The issue of quantifying cross-talk (PI3K-dependent) and canonical (Ras-dependent) pathways to ERK, which was the primary focus of our previous model, raises a generally important question about model refinement. As additional data come to light, and regulatory mechanisms are added to models, will we find the conclusions drawn from previous analyses to be invalid or obsolete? The ratio of PI3K-dependent/Ras-dependent signaling inputs, the MEK activation comparator (MAC), had been estimated to be roughly 1.6 once the negative feedback affecting Ras-GEF activity had been taken into account (15); for the present model, we calculated an analogous, time-varying quantity, the “dynamic MAC” (supplemental Fig. S7). Under maximal stimulation conditions and with all feedbacks intact, the ensemble-averaged dynamic MAC varies within the approximate range between 1 and 2, consistent with the previously estimated, “static” MAC value cited above; in terms of the overall inputs to MEK, incorporating feedback regulation of upstream components, the models are in semi-quantitative agreement. Where the models differ is in the nature of the desensitization. With Ras-GEF desensitization selectively turned off in the present model, the value of the dynamic MAC hovers between 1–1.3 for maximal stimulation, whereas the corresponding static MAC estimate derived from the previous model was much lower (median value ≈0.2); the discrepancy reflects the new finding that the feedback regulation of MEK has two distinct layers, of which Ras-GEF desensitization plays the subordinate role.

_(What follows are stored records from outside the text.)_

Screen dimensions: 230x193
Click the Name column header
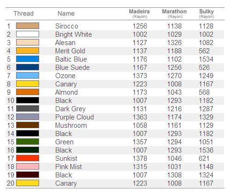click(x=66, y=13)
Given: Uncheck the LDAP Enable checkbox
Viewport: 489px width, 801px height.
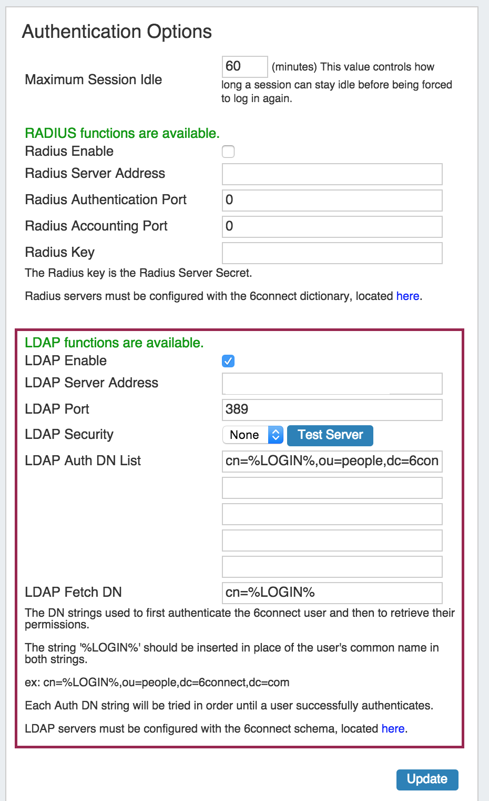Looking at the screenshot, I should pos(228,361).
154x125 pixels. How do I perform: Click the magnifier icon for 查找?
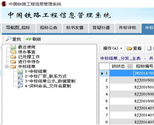(x=8, y=39)
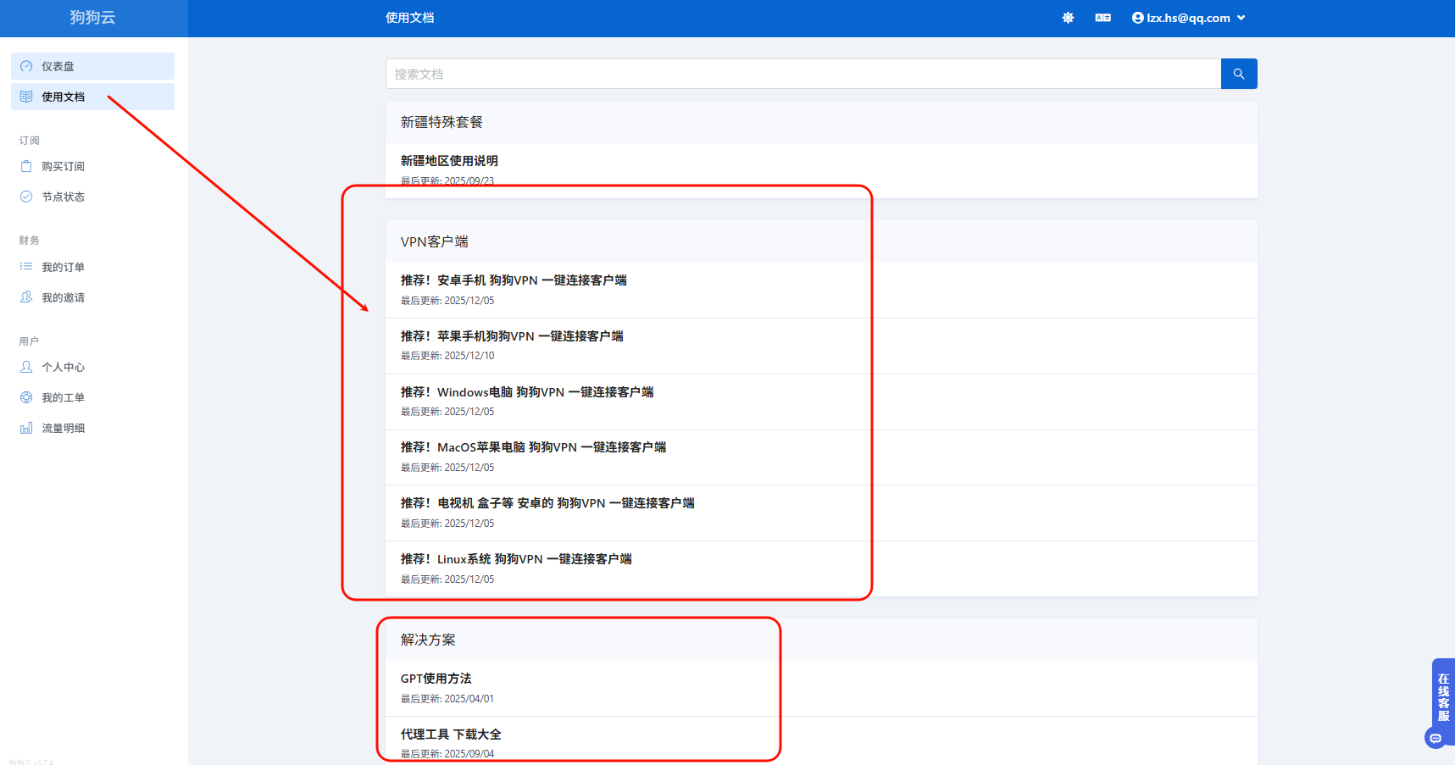This screenshot has height=765, width=1455.
Task: Open 新疆地区使用说明 document
Action: click(x=449, y=161)
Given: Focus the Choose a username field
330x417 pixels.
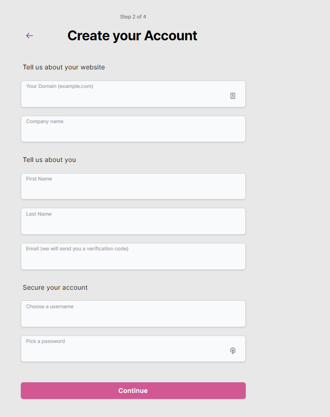Looking at the screenshot, I should 133,314.
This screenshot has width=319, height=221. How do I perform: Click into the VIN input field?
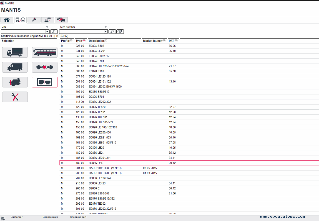[x=23, y=32]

Faced with the many mechanisms by which signaling pathways might be attenuated, it is easy to neglect the most basic of regulatory processes, namely those that affect availability of ligand and receptor molecules. In previous work we carefully quantified PDGF receptor phosphorylation kinetics for stimulation times up to 20 min, characterizing the rates of PDGF binding, receptor dimerization, and receptor endocytosis (17). Here we found that, for somewhat longer times (∼1 h or more), depletion of PDGF from the extracellular medium also needs to be taken into account, as it clearly affects receptor-mediated signaling at low doses of PDGF (for the number of cells/volume of medium used). At higher PDGF concentrations, Ras and PI3K signaling are both saturated; thus, it requires more time for the effects of ligand depletion to be felt, an example of dose-to duration encoding (51). To the extent that cells effectively integrate growth factor-stimulated signals over a fairly long period of time, ligand depletion ought to affect cell proliferation and other functional responses. Indeed, under certain conditions it has been observed that the total amount of PDGF added, rather than its initial concentration, dictates the overall extent of cell proliferation in culture (52). Limitations on cell growth imposed by depletion of EGF-family ligands have also been documented (53, 54).

Mathematical modeling of biological processes has a rich history and has emerged in recent years as a valuable tool for characterizing intracellular signal transduction. In general, the utility of modeling spans a spectrum bracketed by the definition of what is possible and the interpretation of what is (26, 55). The present analysis is squarely at the latter extreme, as it is driven by an expanding set of quantitative data, which affords some measure of confidence in model predictions of network dynamics. Looking forward, further data-driven refinements of mathematical models will need to be directed toward a more detailed understanding of the molecular mechanisms that govern network dynamics, especially feedback regulation of Raf isoforms and other MEK kinases (56).